#### WORK ITEM:
Filtering the records below, copy only those lines that include the word "computer".

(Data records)

______

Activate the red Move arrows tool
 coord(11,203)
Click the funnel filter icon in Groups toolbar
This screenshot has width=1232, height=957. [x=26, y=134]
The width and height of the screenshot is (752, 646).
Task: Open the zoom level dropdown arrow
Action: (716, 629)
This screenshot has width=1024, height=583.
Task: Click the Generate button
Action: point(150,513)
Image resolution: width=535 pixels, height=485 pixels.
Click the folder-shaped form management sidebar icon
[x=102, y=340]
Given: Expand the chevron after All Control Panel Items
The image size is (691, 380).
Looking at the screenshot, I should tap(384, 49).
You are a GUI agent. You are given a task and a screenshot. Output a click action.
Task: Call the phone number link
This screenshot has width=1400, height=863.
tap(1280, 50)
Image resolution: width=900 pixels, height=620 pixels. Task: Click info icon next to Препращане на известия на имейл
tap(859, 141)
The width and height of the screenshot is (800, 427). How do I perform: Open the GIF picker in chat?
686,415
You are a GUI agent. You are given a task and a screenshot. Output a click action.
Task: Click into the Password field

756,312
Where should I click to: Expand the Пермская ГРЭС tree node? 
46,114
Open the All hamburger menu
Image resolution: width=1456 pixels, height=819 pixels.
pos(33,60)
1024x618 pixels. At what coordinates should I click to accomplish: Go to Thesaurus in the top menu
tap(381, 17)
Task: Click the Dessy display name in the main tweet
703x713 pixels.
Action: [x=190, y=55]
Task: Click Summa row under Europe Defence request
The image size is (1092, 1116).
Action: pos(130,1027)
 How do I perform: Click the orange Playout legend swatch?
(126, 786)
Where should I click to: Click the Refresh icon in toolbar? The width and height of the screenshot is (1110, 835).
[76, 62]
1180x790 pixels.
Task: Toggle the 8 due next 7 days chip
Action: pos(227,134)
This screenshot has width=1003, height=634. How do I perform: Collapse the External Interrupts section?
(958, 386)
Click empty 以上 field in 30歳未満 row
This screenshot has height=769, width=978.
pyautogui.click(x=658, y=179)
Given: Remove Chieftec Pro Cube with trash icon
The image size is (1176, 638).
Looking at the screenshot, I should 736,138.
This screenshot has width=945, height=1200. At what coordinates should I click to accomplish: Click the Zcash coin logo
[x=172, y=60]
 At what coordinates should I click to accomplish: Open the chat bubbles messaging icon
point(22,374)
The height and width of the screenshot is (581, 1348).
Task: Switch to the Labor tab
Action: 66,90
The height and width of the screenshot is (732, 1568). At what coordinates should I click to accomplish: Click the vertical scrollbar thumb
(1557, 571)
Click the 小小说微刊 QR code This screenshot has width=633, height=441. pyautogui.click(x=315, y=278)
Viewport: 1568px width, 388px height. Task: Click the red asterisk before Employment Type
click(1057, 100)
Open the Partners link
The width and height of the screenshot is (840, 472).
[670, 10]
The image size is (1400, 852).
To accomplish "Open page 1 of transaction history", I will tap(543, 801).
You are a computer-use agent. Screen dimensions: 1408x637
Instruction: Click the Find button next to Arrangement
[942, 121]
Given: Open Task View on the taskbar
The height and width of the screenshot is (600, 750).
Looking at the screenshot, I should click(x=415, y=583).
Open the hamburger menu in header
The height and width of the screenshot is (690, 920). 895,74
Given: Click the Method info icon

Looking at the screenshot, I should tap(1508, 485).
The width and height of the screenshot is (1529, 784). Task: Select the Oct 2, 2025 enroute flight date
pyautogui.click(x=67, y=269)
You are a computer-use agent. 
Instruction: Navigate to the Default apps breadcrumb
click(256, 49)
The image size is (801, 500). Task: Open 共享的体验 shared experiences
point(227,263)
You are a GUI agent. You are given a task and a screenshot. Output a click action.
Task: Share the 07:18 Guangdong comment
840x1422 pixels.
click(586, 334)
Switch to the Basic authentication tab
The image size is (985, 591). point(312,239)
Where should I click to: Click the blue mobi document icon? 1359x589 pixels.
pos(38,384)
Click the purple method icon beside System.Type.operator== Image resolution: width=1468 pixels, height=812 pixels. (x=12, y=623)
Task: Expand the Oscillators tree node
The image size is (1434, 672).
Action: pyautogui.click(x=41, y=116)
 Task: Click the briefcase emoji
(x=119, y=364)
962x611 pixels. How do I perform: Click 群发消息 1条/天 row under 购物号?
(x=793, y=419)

______

#### TASK RESPONSE:
You are a computer-use agent. Screen dimensions: 1408x637
You are a computer-use agent. 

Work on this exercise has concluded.